Scribe Notes - CS 111, Spring 08. (04/07/2008)

(Daily Scribes: Shaun Taylor, James Prompanya, Matija Abicic)

1 What was wrong with out standalone program of last lecture?
2 Effect of modularity on finding bugs
3 Effect of modularity on the whole system
4 A sample of increasing modularity using the read_ide_sector function
- 4.1 Advantages of lseek + read versus read(...off_t byte_offset...)
- 4.2 Two things about linux primitives
5 How to do virtualization in a reasonable way
- 5.1 Sample function calling method
- 5.2 Stack issues
6 Hard Modularity
- 6.1 The Simple Way
- 6.2 Help from the hardware

What was wrong with out standalone program of last lecture?

It was not portable - It couldn't be easily moved to a different computer, or even a different disk or disk controller. Magic values and assumptions about the particular hardware were hardcoded into the application.
It was not scalable - No way to run other programs, no way to support multiple discs.
It was not modifiable - Reuse of program parts could only be done by cut-and-paste, there was no division of systems.
Too much of a pain to change
No way to recover from failures

The remainder of the lecture will focus on the second and third points with the goal of modularity and scalability in mind. While this particular program was contained in a single c file, usually interfaces are contained in their own files or libraries, and header files allow apps to reuse the code. This accomplishes two goals: modularity (breaking into pieces) and abstraction (figuring out good boundaries for the pieces).
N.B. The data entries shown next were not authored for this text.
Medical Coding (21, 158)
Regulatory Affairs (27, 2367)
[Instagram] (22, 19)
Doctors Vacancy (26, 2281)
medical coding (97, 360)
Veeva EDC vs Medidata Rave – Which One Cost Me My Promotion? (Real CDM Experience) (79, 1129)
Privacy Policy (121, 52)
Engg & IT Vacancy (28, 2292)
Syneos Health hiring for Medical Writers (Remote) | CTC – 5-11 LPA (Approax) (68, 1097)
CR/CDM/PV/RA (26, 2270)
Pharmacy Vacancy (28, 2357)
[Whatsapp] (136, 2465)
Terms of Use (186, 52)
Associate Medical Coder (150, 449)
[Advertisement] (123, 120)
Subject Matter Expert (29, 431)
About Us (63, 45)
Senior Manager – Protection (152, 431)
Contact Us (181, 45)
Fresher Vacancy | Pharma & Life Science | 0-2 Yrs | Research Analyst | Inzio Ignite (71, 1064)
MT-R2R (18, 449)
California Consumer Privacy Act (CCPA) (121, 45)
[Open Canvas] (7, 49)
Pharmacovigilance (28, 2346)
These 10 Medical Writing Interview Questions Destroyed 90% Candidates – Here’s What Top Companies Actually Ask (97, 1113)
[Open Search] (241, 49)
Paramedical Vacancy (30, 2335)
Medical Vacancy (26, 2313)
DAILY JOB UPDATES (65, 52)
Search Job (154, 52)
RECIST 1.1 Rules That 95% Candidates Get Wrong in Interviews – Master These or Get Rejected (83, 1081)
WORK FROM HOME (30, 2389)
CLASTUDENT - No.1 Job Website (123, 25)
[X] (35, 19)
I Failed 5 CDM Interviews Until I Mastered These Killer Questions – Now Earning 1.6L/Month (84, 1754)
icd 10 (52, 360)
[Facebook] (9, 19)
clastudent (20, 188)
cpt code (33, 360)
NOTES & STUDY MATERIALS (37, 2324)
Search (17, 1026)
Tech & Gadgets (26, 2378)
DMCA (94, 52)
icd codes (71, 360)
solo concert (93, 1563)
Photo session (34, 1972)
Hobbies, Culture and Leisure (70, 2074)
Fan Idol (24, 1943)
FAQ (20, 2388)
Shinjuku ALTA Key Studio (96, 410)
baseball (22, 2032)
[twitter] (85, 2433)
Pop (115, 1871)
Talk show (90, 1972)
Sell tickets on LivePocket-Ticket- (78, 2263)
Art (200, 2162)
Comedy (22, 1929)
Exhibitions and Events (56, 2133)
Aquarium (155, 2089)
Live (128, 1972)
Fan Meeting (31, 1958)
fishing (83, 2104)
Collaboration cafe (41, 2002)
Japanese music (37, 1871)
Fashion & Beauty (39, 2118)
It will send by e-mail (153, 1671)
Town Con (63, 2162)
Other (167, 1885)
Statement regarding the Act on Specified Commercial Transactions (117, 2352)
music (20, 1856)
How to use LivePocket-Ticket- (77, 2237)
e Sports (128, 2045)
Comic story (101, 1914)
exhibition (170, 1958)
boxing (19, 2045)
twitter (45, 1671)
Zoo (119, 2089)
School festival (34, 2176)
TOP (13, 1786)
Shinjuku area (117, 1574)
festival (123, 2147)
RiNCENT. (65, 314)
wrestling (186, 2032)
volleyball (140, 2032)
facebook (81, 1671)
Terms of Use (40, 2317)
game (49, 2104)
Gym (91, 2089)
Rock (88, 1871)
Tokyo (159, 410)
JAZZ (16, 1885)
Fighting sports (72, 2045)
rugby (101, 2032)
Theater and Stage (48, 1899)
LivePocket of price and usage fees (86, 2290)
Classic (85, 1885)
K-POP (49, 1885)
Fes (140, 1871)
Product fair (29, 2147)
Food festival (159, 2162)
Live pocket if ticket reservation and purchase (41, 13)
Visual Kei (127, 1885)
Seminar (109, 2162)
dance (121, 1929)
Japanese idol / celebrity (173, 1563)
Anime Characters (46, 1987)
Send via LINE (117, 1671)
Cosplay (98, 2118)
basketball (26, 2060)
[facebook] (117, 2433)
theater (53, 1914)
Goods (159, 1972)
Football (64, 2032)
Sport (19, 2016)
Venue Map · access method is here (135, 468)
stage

Effect of modularity on finding bugs

Assume N lines of code (LOC) in our system
Assume K modules
Assume the number of bugs grows proportionally to N
Assume that the time to find a bug grows proportionally to N

Nominal case (K = 1)

The time to find all bugs in this prorgam is proportional to Bugs * N or N²

Interesting cases (K > 1)

The time to find all bugs in this program is proportional to ((Bugs / K) * (N / K)) * K or N²/K

Flaws of the analysis

These equations make the following assumptions:

It takes zero time to find the module that the bug is in (we always know which module it is). In practice, this is not always the case, but if programs are written with proper information, descriptive comments, and boundaries it is usually easy to tell within a module or two where a bug is.
The bug is a byproduct of only one module. In practice, a bug can result due to an assumption of how several modules work together, so this is not an accurate picture.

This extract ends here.